Can you return the records below exactly as they stand, but only from the first line through the one with "Given: Sort the No column"?

*** Supplied entries ***

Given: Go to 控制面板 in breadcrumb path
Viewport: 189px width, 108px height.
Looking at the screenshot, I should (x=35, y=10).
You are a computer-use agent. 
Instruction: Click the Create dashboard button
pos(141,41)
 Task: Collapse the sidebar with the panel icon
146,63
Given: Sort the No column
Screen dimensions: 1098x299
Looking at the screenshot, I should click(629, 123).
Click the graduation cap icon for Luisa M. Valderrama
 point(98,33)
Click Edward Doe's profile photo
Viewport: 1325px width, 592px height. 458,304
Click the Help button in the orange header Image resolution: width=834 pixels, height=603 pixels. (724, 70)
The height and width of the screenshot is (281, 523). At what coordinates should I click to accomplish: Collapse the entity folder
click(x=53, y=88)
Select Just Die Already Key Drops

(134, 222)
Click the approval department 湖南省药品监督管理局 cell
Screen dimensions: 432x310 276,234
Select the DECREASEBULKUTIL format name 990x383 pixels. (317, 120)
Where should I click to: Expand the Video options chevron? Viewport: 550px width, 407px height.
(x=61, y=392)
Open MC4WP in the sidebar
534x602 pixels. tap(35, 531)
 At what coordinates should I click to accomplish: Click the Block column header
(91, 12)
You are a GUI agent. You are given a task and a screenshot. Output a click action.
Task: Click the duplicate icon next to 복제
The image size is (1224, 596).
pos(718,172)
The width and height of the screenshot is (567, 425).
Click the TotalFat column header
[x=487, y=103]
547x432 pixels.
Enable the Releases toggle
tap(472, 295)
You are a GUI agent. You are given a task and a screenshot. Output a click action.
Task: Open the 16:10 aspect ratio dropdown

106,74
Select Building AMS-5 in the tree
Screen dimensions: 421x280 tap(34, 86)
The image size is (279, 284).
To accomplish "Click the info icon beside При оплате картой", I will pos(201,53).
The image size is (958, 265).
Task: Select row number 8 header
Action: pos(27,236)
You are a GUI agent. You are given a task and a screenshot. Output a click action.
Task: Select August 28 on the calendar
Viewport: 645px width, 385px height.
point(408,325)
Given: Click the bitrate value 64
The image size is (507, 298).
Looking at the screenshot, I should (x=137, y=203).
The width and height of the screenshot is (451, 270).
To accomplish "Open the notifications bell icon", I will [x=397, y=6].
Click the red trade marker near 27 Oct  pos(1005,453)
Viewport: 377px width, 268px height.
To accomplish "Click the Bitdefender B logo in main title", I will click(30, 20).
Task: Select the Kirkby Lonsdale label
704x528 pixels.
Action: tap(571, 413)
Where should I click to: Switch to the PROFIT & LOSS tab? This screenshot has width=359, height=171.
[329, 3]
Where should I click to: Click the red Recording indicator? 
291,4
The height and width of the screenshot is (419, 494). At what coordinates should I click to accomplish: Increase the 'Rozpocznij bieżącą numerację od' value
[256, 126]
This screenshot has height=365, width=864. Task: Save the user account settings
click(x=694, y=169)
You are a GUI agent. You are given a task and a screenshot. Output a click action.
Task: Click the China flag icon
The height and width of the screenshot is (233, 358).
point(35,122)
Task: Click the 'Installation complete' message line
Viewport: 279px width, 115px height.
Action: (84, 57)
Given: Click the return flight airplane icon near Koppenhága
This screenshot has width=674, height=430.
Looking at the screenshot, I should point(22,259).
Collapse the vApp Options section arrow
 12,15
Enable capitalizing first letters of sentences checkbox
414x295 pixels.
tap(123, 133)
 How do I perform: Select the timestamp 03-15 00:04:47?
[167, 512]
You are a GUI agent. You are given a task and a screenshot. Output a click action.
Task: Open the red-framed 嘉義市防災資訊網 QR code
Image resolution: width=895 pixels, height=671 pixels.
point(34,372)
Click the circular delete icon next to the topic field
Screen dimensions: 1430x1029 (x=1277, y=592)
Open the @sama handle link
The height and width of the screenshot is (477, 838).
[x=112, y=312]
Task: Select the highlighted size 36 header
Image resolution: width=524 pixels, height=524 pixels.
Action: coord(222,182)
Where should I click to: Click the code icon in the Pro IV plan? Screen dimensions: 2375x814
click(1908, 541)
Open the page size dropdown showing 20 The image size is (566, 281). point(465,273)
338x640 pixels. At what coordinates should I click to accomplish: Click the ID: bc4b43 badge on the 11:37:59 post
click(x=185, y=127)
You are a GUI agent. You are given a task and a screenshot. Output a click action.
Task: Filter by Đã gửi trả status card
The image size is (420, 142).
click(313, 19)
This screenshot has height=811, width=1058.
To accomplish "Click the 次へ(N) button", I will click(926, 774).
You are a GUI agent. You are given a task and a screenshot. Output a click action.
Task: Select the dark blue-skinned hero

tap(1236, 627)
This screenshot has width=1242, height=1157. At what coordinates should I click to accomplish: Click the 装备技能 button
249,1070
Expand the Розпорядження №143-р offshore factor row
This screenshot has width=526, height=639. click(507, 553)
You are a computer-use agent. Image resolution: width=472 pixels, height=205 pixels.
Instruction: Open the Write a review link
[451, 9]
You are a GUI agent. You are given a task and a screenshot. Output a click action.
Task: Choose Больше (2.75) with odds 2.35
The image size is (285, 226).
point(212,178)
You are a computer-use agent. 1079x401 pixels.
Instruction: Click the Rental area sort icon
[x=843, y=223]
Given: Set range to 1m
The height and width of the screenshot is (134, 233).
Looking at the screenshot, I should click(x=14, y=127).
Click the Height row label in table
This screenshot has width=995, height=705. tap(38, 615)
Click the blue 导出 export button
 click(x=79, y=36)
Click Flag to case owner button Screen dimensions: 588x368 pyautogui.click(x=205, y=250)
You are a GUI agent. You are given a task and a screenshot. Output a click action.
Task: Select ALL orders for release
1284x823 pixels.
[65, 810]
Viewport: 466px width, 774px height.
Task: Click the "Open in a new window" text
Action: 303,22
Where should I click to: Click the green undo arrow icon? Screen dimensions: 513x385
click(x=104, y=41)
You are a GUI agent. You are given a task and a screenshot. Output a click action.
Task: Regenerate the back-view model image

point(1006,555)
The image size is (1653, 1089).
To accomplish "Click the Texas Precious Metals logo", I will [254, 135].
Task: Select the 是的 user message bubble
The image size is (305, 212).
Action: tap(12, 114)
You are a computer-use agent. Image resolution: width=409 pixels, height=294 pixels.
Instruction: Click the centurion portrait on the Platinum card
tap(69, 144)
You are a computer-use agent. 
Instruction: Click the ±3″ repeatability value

*** End of Supplied entries ***

§ **Output for this task**
Given: Go to 控制面板 in breadcrumb path
Viewport: 189px width, 108px height.
Looking at the screenshot, I should (x=35, y=10).
You are a computer-use agent. 
Instruction: Click the Create dashboard button
pos(141,41)
 Task: Collapse the sidebar with the panel icon
146,63
Given: Sort the No column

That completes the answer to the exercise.